BEGIN Raw data
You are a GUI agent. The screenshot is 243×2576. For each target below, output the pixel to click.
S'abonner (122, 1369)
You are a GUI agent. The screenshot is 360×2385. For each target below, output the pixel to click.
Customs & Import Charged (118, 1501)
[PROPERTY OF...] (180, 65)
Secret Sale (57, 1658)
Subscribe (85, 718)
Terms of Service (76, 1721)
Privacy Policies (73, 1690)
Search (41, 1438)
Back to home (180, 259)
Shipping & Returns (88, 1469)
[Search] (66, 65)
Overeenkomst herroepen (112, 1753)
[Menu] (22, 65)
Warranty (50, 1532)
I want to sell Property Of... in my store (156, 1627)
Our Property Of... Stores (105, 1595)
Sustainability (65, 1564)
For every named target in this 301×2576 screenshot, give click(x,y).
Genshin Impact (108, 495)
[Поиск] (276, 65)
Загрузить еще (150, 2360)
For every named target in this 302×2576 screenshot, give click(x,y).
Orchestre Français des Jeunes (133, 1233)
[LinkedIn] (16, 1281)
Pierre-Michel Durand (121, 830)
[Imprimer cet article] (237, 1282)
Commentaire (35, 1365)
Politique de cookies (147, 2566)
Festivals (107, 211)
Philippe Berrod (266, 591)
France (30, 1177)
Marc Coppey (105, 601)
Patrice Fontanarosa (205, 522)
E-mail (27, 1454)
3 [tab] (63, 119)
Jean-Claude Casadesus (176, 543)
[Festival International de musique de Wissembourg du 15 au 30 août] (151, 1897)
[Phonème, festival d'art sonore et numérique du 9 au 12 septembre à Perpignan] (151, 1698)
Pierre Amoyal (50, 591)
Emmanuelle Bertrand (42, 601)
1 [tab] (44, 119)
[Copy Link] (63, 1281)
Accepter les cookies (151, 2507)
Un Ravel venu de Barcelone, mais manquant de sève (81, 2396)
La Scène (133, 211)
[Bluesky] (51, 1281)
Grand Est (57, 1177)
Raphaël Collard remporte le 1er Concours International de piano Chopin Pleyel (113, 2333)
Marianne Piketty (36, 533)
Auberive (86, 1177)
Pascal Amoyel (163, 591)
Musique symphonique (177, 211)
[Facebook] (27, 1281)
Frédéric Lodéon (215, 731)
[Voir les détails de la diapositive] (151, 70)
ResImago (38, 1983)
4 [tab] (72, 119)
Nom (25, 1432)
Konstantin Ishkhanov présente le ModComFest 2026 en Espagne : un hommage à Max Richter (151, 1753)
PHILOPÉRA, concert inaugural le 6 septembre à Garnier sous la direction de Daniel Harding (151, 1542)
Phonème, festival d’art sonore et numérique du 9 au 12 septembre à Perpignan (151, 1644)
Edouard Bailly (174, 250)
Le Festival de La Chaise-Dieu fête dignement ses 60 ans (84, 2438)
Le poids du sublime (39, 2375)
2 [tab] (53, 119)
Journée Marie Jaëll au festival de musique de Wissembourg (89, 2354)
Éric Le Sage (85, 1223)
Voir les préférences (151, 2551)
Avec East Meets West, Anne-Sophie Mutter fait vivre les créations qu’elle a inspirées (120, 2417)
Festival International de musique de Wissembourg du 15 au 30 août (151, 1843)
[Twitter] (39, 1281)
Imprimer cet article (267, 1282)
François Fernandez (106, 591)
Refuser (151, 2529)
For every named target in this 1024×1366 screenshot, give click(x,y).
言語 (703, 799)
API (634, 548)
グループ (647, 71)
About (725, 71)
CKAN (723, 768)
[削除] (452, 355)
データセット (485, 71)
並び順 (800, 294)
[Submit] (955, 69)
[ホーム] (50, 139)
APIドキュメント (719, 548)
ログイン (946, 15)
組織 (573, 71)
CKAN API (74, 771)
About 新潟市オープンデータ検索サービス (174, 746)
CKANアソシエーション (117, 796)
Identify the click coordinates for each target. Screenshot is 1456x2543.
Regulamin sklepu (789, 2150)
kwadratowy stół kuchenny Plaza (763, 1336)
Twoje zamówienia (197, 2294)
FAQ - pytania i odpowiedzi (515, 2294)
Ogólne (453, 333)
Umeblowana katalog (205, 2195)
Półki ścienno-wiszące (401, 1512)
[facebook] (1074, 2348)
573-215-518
END Raw data
■ **What you are asked to do**
Please repeat all the records above exactly as they appear.

■ **Response area**
You are a GUI agent. The screenshot is 243×2576. For each target below, output the pixel to click.
S'abonner (122, 1369)
You are a GUI agent. The screenshot is 360×2385. For each target below, output the pixel to click.
Customs & Import Charged (118, 1501)
[PROPERTY OF...] (180, 65)
Secret Sale (57, 1658)
Subscribe (85, 718)
Terms of Service (76, 1721)
Privacy Policies (73, 1690)
Search (41, 1438)
Back to home (180, 259)
Shipping & Returns (88, 1469)
[Search] (66, 65)
Overeenkomst herroepen (112, 1753)
[Menu] (22, 65)
Warranty (50, 1532)
I want to sell Property Of... in my store (156, 1627)
Our Property Of... Stores (105, 1595)
Sustainability (65, 1564)
For every named target in this 301×2576 screenshot, give click(x,y).
Genshin Impact (108, 495)
[Поиск] (276, 65)
Загрузить еще (150, 2360)
For every named target in this 302×2576 screenshot, give click(x,y).
Orchestre Français des Jeunes (133, 1233)
[LinkedIn] (16, 1281)
Pierre-Michel Durand (121, 830)
[Imprimer cet article] (237, 1282)
Commentaire (35, 1365)
Politique de cookies (147, 2566)
Festivals (107, 211)
Philippe Berrod (266, 591)
France (30, 1177)
Marc Coppey (105, 601)
Patrice Fontanarosa (205, 522)
E-mail (27, 1454)
3 [tab] (63, 119)
Jean-Claude Casadesus (176, 543)
[Festival International de musique de Wissembourg du 15 au 30 août] (151, 1897)
[Phonème, festival d'art sonore et numérique du 9 au 12 septembre à Perpignan] (151, 1698)
Pierre Amoyal (50, 591)
Emmanuelle Bertrand (42, 601)
1 [tab] (44, 119)
[Copy Link] (63, 1281)
Accepter les cookies (151, 2507)
Un Ravel venu de Barcelone, mais manquant de sève (81, 2396)
La Scène (133, 211)
[Bluesky] (51, 1281)
Grand Est (57, 1177)
Raphaël Collard remporte le 1er Concours International de piano Chopin Pleyel (113, 2333)
Marianne Piketty (36, 533)
Auberive (86, 1177)
Pascal Amoyel (163, 591)
Musique symphonique (177, 211)
[Facebook] (27, 1281)
Frédéric Lodéon (215, 731)
[Voir les détails de la diapositive] (151, 70)
ResImago (38, 1983)
4 [tab] (72, 119)
Nom (25, 1432)
Konstantin Ishkhanov présente le ModComFest 2026 en Espagne : un hommage à Max Richter (151, 1753)
PHILOPÉRA, concert inaugural le 6 septembre à Garnier sous la direction de Daniel Harding (151, 1542)
Phonème, festival d’art sonore et numérique du 9 au 12 septembre à Perpignan (151, 1644)
Edouard Bailly (174, 250)
Le Festival de La Chaise-Dieu fête dignement ses 60 ans (84, 2438)
Le poids du sublime (39, 2375)
2 [tab] (53, 119)
Journée Marie Jaëll au festival de musique de Wissembourg (89, 2354)
Éric Le Sage (85, 1223)
Voir les préférences (151, 2551)
Avec East Meets West, Anne-Sophie Mutter fait vivre les créations qu’elle a inspirées (120, 2417)
Festival International de musique de Wissembourg du 15 au 30 août (151, 1843)
[Twitter] (39, 1281)
Imprimer cet article (267, 1282)
François Fernandez (106, 591)
Refuser (151, 2529)
For every named target in this 1024×1366 screenshot, give click(x,y).
言語 (703, 799)
API (634, 548)
グループ (647, 71)
About (725, 71)
CKAN (723, 768)
[削除] (452, 355)
データセット (485, 71)
並び順 (800, 294)
[Submit] (955, 69)
[ホーム] (50, 139)
APIドキュメント (719, 548)
ログイン (946, 15)
組織 (573, 71)
CKAN API (74, 771)
About 新潟市オープンデータ検索サービス (174, 746)
CKANアソシエーション (117, 796)
Identify the click coordinates for each target. Screenshot is 1456x2543.
Regulamin sklepu (789, 2150)
kwadratowy stół kuchenny Plaza (763, 1336)
Twoje zamówienia (197, 2294)
FAQ - pytania i odpowiedzi (515, 2294)
Ogólne (453, 333)
Umeblowana katalog (205, 2195)
Półki ścienno-wiszące (401, 1512)
[facebook] (1074, 2348)
573-215-518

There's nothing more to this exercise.